I'm a Verizon subcriber. I have been for as long as I can remember. I like the coverage and I like my plan. I also love my Droid. If you offered me a free iPhone that was legally fixed to work on my Verizon plan, I'd turn you down. I wouldn't trade my Droid for any phone on the market. I wouldn't trade my plan for any on the market. But if the Verizon/Google plan to create a separate private internet goes forward, I will. When my contract expires, I will.
I don't want anyone's private internet. I don't want anyone's two-tiered system. I use the public internet. I love the public internet. And Verizon and Google may think they can kill off the public internet, but they underestimate the will of the public. People will keep it alive, innovative, and thriving, even if they do it for free. Because people love the public internet.
Verizon and Google are making a huge miscalculation. Because those who most love the current internet, those who use it the most, are the ones who will be most outraged by this effort to undermine it. Many won't be giving money to those that are trying to undermine the internet they love. In a nation and a world where more and more private media are corrupt, dishonest, and irresponsible, a public media can be the only defense against complete corporate plutocracy. Even many businesses will want nothing to do with those that are trying to undermine the only defense against complete corporate plutocracy.
Many of us remember the key role the internet played in disseminating information during what turned out to be a failed coup in Russia, in 1991. Many of us view the internet as the last best hope for the establishment and preservation of democracy, around the globe. Liberal, conservative, or somewhere in between, the ability to communicate freely is widely deemed to be one of the most important of all democratic values. And this move by Verizon and Google is a blatant attempt to undermine the greatest public communication tool ever invented.

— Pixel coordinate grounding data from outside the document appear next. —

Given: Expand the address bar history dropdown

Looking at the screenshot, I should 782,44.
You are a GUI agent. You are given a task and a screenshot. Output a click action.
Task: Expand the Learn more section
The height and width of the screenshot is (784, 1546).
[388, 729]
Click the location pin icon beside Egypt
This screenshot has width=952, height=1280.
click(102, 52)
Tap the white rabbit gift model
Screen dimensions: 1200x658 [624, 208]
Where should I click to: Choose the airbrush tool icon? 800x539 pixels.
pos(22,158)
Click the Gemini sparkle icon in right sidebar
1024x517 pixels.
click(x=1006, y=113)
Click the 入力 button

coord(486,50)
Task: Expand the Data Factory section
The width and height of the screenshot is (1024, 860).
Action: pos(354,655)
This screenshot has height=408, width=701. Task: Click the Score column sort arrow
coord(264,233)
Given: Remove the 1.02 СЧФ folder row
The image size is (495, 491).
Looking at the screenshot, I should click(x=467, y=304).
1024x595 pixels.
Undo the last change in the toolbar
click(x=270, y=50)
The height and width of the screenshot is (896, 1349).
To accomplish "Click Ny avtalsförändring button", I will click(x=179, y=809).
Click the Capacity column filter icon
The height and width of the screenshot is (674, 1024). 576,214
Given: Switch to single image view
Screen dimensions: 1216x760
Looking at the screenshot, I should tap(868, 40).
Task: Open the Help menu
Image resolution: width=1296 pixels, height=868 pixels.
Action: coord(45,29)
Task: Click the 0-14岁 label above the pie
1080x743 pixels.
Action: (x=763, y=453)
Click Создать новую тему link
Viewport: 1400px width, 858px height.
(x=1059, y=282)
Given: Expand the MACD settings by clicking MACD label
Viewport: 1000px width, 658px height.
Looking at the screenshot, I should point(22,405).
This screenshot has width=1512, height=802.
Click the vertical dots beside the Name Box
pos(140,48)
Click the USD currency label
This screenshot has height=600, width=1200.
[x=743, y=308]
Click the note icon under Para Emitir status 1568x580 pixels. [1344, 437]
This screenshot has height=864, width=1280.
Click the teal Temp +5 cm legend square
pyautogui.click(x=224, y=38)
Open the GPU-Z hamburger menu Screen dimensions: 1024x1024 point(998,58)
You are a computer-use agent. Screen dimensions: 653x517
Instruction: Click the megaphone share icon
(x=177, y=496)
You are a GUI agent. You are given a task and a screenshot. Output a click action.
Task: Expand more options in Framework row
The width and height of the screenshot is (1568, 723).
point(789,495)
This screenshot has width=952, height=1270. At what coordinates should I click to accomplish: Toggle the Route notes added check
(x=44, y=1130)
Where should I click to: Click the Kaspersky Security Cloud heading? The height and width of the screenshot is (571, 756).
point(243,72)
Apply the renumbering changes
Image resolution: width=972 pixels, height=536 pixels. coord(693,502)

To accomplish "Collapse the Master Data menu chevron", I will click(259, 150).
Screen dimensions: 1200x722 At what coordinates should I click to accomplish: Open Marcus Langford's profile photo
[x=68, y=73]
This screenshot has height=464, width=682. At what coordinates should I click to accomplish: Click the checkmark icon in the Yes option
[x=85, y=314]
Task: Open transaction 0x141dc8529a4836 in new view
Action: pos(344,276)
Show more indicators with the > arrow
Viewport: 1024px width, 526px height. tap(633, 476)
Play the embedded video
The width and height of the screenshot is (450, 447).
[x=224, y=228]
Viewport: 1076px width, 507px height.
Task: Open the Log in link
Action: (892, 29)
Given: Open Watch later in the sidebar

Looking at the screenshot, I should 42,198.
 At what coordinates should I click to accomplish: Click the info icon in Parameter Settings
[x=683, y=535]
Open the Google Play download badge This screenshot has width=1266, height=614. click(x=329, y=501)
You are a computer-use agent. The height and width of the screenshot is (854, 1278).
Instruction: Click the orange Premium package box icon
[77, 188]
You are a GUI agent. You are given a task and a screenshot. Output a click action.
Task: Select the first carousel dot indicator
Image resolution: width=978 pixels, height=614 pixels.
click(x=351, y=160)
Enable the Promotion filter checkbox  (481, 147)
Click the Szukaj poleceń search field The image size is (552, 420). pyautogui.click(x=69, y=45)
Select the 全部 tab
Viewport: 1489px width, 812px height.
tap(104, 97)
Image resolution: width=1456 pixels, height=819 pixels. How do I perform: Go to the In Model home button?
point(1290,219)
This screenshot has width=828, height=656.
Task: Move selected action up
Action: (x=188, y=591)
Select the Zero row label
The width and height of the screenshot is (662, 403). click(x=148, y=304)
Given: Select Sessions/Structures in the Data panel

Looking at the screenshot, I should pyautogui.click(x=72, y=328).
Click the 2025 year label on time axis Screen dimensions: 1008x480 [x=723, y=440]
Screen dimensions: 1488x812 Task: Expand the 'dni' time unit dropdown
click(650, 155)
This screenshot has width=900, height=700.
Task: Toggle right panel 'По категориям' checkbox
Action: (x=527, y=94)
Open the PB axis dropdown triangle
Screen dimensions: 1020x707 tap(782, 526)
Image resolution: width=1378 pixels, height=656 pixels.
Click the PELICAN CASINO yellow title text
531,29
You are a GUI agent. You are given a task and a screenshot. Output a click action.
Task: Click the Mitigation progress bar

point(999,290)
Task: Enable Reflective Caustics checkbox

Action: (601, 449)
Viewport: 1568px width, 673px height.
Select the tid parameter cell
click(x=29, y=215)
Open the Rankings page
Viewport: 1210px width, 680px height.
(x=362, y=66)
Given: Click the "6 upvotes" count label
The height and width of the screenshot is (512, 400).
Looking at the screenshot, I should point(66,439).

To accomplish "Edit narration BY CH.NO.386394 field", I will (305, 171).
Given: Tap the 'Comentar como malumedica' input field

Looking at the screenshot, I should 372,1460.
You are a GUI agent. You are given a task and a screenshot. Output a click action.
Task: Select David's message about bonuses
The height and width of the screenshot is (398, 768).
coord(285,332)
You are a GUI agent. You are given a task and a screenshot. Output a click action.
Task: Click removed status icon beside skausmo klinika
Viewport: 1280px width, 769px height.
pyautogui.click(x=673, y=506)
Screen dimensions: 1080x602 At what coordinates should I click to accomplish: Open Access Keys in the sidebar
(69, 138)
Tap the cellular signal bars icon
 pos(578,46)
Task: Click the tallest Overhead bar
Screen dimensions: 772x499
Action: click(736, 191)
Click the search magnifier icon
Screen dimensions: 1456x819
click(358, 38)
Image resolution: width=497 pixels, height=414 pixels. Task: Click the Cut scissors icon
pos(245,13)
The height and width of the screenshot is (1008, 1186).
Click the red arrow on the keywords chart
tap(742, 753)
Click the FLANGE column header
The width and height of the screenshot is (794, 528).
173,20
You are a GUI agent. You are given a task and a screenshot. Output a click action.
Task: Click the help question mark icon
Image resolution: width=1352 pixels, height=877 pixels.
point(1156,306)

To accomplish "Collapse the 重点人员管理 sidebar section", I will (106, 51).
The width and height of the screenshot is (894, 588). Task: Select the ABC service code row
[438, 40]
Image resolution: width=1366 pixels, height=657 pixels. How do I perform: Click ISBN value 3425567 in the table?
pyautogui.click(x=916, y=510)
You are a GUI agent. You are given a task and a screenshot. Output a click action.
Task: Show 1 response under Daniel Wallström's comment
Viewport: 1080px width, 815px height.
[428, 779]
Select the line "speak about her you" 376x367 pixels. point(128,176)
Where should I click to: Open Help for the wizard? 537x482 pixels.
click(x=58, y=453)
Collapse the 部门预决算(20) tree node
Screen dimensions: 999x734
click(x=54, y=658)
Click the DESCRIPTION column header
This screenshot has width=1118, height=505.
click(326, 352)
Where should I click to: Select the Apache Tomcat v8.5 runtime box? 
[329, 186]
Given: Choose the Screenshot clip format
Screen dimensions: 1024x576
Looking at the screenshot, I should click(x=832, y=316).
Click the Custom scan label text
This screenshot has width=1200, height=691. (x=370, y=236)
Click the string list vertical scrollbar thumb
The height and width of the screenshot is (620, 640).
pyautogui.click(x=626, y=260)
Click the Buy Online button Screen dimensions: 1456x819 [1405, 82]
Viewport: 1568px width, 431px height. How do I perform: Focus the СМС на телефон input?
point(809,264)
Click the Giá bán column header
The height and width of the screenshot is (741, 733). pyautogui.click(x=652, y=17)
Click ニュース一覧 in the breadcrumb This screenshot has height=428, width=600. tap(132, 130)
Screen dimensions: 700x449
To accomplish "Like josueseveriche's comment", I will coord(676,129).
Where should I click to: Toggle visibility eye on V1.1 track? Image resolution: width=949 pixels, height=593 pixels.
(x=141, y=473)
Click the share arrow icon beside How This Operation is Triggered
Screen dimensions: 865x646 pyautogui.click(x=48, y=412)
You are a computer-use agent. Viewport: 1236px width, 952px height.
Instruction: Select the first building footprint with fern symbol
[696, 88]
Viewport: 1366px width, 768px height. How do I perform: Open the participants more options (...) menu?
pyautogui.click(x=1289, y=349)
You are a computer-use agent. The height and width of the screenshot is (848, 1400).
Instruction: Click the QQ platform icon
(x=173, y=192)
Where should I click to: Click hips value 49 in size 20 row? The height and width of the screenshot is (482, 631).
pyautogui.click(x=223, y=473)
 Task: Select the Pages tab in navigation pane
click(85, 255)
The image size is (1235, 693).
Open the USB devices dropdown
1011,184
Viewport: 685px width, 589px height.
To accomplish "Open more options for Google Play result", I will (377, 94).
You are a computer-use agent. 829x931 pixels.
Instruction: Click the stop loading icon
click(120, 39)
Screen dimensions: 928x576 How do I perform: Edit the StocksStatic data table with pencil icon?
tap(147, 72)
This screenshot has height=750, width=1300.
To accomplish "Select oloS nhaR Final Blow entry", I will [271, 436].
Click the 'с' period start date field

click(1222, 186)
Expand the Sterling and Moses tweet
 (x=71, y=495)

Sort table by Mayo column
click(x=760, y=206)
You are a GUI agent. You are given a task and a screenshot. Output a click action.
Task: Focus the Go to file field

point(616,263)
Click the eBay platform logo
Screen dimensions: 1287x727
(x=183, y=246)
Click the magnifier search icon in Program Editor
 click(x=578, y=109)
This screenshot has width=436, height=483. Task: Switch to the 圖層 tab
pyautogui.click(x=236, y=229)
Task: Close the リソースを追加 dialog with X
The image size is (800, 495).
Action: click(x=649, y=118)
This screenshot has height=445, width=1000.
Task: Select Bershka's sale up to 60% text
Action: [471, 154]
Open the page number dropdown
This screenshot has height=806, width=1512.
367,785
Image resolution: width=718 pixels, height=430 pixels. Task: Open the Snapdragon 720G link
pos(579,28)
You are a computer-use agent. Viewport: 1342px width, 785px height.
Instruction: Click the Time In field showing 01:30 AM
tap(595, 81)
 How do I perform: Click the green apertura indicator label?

If Verizon and Google don't come to their senses, and if the government fails to force them to, I will be done with Verizon and Google. If my phone service suffers, so be it. If my coverage suffers, so be it. If I have to do more research, rather than clicking on Google's search engine, so be it. I will find alternatives that better reflect my values. I may be but one person, but I doubt I will be the only person making this move. Because apparently unlike Verizon and Google, many people value doing what's best not just for themselves, but for the common good.